_CONSIGNE DONNÉE_: Dans le document ci-dessous sur la Langue de Barbarie, récrivez sous forme de liste le paragraphe qui commence par « Depuis la brèche ne cesse de s’élargir », en gardant ses faits essentiels.

_DOCUMENT_:
————
Jusqu’en octobre 2003 la Langue de Barbarie formait un même cordon de sable s’étirant sur plusieurs dizaines de kilomètres du Sud de Saint-Louis à l’embouchure du fleuve Sénégal. Mais craignant une inondation de Saint-Louis,  le Président Sénégalais Abdoulaye Wade ordonna d’ouvrir artificiellement une brèche à 7km de Saint-Louis avec l’aide de techniciens marocains.

Depuis la brèche ne cesse de s’élargir, vers le sud, séparant en deux et grignotant de plus en plus largement La Langue de Barbarie, d’une dizaine de mètres en 2003 à plusieurs kilomètres aujourd’hui. Cette nouvelle brèche s’est transformée en quelques années en véritable nouvelle embouchure. Certes elle permet aux eaux du fleuve de s’évacuer plus rapidement lors des crues mais l’environnement en a été fortement perturbé. Plus proche de l’estuaire, l’île Saint-Louis est beaucoup plus vulnérable aux marées et donc à la hausse du niveau des océans. Les pêcheurs des villages de la Langue de Barbarie, Guet Ndar, Ndar toute, Goxumbacc ou Santiaba, qui auparavant accostaient leurs pirogues sur les plages de l’Atlantique, préfèrent désormais rentrer par l’embouchure et remonter leurs embarcations jusqu’aux rives du fleuve Sénégal. Ce passage est très risqué, de nombreux pêcheurs y ont perdu la vie.
————
_ENTRÉES PRÉSENTÉES_:

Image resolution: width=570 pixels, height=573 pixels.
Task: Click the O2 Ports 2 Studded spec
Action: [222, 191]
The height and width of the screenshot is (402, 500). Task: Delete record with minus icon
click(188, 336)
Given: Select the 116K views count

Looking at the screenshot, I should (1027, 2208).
————
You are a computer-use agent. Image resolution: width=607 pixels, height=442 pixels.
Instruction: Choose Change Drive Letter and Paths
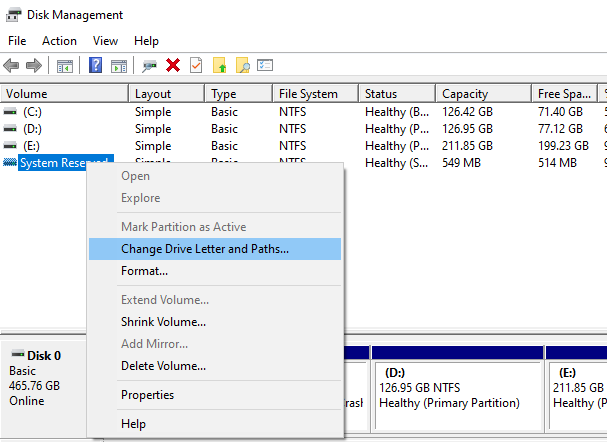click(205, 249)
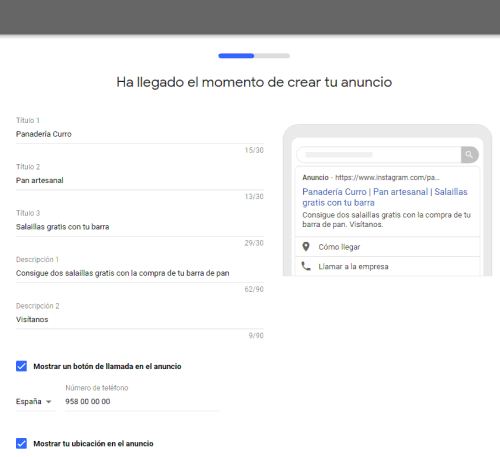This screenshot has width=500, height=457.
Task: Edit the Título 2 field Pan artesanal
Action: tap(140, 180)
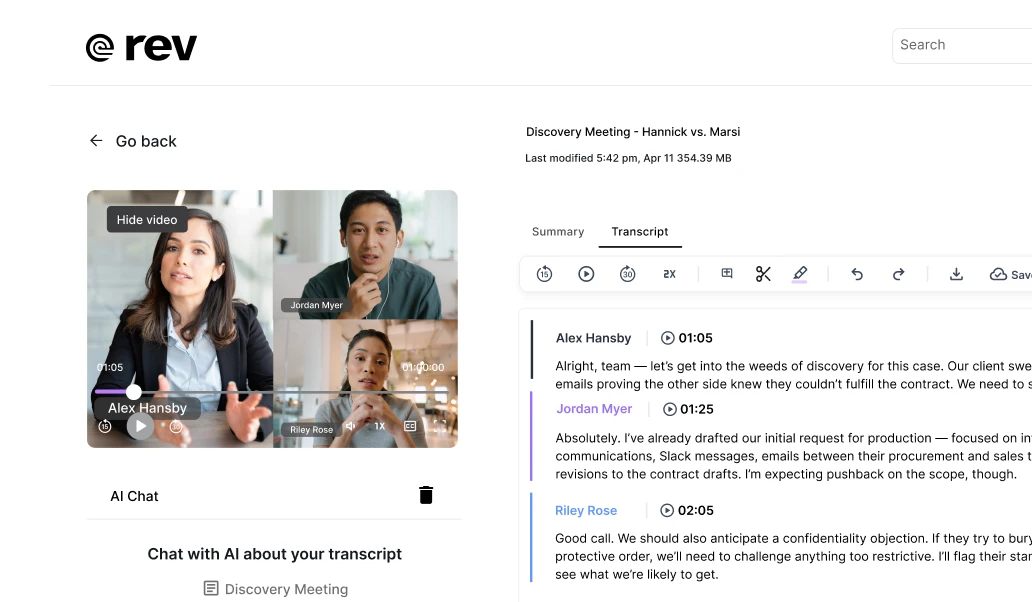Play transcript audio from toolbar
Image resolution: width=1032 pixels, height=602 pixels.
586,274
————
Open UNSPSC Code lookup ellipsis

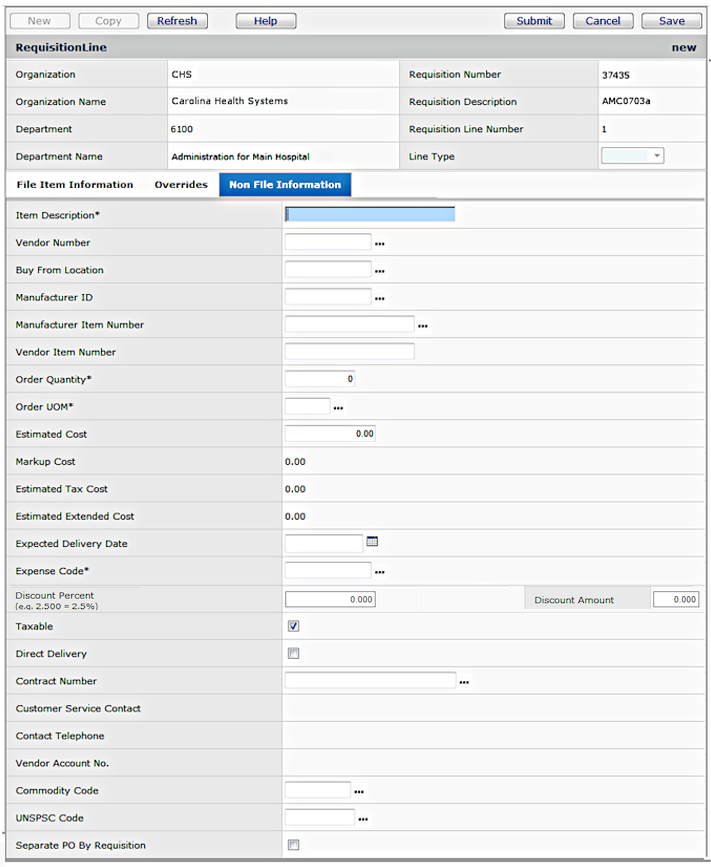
————
_RÉPONSE ATTENDUE_:
- La brèche s’élargit sans cesse vers le sud et coupe en deux la Langue de Barbarie. Elle mesurait une dizaine de mètres en 2003 et en mesure aujourd’hui plusieurs kilomètres.
- En quelques années, elle est devenue une véritable nouvelle embouchure.
- Elle permet aux eaux du fleuve de s’évacuer plus vite lors des crues, mais elle a fortement perturbé l’environnement.
- L’île Saint-Louis se trouve plus proche de l’estuaire. Elle est donc beaucoup plus vulnérable aux marées et à la hausse du niveau des océans.
- Les pêcheurs des villages de la Langue de Barbarie (Guet Ndar, Ndar toute, Goxumbacc, Santiaba) accostaient auparavant sur les plages de l’Atlantique. Ils préfèrent désormais entrer par l’embouchure et remonter leurs pirogues jusqu’aux rives du fleuve Sénégal.
- Ce passage est très risqué, et de nombreux pêcheurs y ont perdu la vie.